A few Judicial decisions:
Dwarka Das Kapadia v. CIT /180CTR (Bom.)107/260 ITR 491(Bom)/; Bombay HC held that if the contract, read as whole, indicates passing of or transferring of complete control over the property in favour of developer, then the date of contract would be relevant to decide the year of chargeability. Thus the essence of Section 2(47) (v) may be considered, when there is transfer of complete control over the asset by the owner to the developer.
Charanjit Singh Atwal v. ITO Ward-VI(1) Ludhiyana; it was held that Irrevocable General Power of Attorney which leads to overall control of property in hands of developer, even if that does not involve exclusive possession of developer, would constitute transfer within the meaning of Section 2(47) (v) . It was held that the possession contemplated by provisions of Section 2(47) (v) of the Income tax Act, 1961 does not require handing over exclusive possession. What is required is that the transferred by virtue of possession should be able to exercise from overall intended purposes.
M/s. Binjusaria Properties Pvt. Ltd. Hyderabad versus Asstt. Commissioner of Income-tax: As on date there was no developmental activity on the land which is subject matter of development agreement – The process of construction has not been even initiated and no approval for the construction of the building is obtained – Thus, the sale consideration in the form of developed area has not been received – Mere receipt of refundable deposit cannot be termed as receipt of consideration – the AO calculated the capital gain on the entire land, even though the assessee has retained 38% share to itself.
General Glass Co. Ltd. Vs DCIT 108 TTJ 854 (Mumbai): Where payment of balance consideration within stipulated time is essence of the agreement of sale and such payments are not made in time by the transferee, such a contract does not confer any
right on the transferee as envisaged under Section 53A of the Transfer of Property Act and provisions of Section 2(47)(v) cannot be applied in such a situation
S. Ranjith Reddy 35 Taxmann.com415 (Hyderabad): ITAT Hyderabad has held that where nothing happened during the relevant previous year except execution of the agreement or no progress or construction had taken place it could not be held that the developers had performed its obligation as envisaged by Section 53A of Transfer of Property Act.
WHAT’s THE CHANGE?
The Budget 2017, has provided ramping revolution in the taxability of JDAs putting an end the ever existing disputes. The proposed amendments are:
Determination of date of Transfer:
A new sub-section (5A) in section 45 is proposed to be issued to shift the capital gain arising on JDA to the previous year in which the certificate of completion for the whole or part of the project is issued by the competent authority in case of an assessee being individual or Hindu undivided family provided the assessee does not transfer his share in the project to any other person on or before the date of issue of said certificate of completion.

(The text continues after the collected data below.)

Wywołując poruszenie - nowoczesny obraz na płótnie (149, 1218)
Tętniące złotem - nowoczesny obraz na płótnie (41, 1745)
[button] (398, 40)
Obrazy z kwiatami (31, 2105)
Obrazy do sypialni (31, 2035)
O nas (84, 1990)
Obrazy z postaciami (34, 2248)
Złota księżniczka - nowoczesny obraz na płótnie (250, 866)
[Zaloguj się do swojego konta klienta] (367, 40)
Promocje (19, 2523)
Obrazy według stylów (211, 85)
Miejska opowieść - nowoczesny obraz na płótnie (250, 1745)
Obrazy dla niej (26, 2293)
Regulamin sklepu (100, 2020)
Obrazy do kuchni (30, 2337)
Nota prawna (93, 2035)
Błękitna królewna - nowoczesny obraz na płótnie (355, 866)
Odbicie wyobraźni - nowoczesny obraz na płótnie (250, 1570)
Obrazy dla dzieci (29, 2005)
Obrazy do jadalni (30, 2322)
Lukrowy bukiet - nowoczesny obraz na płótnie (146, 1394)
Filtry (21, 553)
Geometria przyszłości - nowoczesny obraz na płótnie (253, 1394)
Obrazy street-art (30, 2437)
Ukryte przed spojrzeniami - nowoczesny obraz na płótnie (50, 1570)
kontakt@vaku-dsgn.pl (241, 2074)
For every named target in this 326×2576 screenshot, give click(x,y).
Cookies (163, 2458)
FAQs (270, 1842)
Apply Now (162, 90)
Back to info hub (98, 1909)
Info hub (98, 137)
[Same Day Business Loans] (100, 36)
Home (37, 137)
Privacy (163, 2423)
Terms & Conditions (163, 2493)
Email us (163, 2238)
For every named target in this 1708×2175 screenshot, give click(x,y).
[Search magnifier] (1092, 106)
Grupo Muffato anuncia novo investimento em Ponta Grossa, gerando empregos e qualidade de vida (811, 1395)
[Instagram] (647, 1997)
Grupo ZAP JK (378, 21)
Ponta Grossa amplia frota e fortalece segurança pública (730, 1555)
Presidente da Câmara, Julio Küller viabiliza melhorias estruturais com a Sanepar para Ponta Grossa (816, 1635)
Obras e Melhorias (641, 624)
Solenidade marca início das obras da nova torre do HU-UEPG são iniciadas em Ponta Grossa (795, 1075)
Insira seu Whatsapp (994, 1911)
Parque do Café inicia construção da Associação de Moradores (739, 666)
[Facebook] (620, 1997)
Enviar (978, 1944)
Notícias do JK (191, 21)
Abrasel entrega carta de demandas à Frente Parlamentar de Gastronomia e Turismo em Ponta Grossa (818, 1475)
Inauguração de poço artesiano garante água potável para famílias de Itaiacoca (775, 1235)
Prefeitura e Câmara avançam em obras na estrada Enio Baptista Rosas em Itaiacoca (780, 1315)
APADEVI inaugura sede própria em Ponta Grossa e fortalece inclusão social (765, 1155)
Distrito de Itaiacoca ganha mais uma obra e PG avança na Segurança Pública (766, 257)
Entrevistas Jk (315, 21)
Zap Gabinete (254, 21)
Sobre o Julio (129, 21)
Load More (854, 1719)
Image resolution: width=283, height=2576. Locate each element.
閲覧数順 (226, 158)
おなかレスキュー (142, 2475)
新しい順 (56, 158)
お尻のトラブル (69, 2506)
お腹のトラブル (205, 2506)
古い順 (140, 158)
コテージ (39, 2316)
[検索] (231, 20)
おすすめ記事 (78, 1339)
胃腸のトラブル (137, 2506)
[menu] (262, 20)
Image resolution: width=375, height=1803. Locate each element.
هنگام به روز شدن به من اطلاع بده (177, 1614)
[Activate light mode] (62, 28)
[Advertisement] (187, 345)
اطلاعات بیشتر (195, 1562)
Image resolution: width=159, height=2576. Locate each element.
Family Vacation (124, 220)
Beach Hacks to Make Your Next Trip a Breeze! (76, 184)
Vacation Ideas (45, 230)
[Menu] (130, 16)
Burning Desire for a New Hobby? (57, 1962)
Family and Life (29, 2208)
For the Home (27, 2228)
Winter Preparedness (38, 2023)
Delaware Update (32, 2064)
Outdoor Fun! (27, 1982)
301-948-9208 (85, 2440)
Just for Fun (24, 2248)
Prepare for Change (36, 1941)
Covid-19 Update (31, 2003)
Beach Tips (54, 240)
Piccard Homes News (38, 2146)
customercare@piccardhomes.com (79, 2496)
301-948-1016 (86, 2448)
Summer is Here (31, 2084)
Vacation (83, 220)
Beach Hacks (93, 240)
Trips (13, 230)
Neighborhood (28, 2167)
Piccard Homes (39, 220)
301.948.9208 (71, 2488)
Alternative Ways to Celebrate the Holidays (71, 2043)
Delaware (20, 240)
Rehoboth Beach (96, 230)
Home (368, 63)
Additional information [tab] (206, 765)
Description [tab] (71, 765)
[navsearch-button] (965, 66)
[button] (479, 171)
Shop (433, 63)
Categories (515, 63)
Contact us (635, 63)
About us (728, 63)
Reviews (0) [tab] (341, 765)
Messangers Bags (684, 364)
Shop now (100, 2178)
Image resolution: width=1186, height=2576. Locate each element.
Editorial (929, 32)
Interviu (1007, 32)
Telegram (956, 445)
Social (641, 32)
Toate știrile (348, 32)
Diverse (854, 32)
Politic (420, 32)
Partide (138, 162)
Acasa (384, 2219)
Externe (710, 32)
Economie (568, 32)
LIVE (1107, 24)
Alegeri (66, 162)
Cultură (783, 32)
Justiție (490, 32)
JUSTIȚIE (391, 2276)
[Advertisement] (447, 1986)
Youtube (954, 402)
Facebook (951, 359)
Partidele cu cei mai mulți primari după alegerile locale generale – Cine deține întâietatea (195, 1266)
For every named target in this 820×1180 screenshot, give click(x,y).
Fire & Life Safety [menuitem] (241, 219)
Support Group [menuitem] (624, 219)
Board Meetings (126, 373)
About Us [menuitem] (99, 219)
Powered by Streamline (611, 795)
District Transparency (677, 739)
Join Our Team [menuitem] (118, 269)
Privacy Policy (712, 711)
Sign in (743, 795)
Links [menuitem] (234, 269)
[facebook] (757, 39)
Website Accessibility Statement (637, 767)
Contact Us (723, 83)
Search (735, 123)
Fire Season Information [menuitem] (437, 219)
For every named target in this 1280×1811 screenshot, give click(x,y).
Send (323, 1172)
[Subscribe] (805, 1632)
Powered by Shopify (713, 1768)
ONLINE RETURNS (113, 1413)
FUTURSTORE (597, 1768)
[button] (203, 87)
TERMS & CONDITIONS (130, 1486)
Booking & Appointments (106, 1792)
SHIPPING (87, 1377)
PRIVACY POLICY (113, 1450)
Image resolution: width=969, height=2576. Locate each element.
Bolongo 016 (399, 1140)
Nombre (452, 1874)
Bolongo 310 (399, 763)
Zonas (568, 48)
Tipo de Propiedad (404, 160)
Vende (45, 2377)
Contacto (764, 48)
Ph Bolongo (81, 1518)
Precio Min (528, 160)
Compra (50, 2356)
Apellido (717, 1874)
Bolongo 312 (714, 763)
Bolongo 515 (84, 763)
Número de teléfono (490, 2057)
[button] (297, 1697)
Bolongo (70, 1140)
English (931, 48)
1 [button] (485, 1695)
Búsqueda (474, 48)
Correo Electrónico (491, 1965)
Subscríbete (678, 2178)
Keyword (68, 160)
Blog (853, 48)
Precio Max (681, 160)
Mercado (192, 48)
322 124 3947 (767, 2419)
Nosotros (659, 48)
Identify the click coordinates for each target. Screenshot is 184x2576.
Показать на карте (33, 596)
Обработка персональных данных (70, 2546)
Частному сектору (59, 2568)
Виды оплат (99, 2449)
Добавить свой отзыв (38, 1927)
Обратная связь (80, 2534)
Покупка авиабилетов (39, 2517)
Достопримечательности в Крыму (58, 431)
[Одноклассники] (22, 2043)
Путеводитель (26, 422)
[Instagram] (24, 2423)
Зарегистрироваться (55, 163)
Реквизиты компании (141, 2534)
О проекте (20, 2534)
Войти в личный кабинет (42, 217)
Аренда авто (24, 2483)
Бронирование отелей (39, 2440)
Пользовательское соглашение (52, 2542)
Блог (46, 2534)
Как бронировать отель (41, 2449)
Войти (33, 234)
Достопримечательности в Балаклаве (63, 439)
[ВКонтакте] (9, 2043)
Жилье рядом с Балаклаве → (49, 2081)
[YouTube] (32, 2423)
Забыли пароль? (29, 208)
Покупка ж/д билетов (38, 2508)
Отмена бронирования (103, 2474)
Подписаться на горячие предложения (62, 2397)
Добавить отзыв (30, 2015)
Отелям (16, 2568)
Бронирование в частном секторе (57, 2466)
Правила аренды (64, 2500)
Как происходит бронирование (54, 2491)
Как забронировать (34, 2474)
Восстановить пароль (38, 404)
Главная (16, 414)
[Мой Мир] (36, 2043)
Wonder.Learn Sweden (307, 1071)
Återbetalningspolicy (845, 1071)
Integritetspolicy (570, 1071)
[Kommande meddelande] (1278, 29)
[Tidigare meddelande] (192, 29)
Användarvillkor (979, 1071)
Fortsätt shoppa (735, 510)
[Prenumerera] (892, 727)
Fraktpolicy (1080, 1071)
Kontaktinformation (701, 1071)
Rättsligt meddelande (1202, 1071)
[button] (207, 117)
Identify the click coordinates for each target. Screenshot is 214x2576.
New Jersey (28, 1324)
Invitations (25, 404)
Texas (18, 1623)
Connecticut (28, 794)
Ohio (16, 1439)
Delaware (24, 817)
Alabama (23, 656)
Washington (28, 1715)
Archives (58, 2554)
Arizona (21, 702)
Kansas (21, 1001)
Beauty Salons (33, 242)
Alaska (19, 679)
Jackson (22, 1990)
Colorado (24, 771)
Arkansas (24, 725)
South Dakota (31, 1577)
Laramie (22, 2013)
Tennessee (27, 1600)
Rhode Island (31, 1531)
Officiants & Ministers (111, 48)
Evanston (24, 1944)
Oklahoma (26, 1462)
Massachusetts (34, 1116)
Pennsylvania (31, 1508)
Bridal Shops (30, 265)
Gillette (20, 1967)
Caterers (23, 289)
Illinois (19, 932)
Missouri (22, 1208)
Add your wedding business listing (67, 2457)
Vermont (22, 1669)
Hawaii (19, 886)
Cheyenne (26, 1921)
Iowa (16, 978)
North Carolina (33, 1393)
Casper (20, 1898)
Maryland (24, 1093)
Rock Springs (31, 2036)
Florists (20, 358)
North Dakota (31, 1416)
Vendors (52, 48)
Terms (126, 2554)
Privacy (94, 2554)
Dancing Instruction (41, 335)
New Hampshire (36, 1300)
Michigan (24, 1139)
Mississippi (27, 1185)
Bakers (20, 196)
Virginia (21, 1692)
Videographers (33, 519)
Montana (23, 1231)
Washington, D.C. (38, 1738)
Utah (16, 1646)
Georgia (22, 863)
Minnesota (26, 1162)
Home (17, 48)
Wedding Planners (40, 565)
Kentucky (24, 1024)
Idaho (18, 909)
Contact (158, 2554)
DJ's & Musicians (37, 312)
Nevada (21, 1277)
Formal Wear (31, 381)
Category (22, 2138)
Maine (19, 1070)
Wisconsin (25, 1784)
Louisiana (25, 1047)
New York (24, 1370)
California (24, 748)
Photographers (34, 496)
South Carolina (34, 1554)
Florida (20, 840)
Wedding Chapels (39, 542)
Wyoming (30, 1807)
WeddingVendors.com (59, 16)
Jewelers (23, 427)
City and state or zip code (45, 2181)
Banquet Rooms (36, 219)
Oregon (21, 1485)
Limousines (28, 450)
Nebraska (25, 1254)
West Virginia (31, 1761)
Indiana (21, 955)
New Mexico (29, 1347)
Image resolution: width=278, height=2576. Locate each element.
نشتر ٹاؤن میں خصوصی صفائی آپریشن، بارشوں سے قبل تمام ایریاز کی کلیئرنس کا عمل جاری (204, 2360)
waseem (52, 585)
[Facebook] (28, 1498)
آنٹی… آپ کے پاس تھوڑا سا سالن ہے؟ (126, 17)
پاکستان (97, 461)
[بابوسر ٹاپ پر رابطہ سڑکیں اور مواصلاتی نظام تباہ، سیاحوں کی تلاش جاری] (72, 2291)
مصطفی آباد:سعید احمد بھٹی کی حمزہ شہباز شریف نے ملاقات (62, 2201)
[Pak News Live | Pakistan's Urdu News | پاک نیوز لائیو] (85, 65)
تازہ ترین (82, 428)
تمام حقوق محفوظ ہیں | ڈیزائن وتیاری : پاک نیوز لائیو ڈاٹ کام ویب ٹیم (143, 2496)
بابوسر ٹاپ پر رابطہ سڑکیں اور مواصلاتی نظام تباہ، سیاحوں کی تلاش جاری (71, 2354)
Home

Determination of Consideration:
It is proposed to provide that the stamp duty value of land or building or both, in the project on the date of issuing of said certificate of completion given to the land owner as increased by any monetary consideration received, if any, shall be deemed to be the full value of the consideration received or accruing as a result of the transfer of the capital asset.
Tax Deduction at Source:
A new section 194 – IC is introduced so as to provide that in case any monetary consideration is payable under the specified agreement, tax at the rate of ten per cent shall be deductible from such payment.
These amendments are removing the considerable hardship faced by the assessees and are a welcome step which will improve the sentiments of the developers and land owners leading to increase in the supply of land to developers. Hope these amendments will numb the pain of demonetisation, the hit the real estate transaction hard.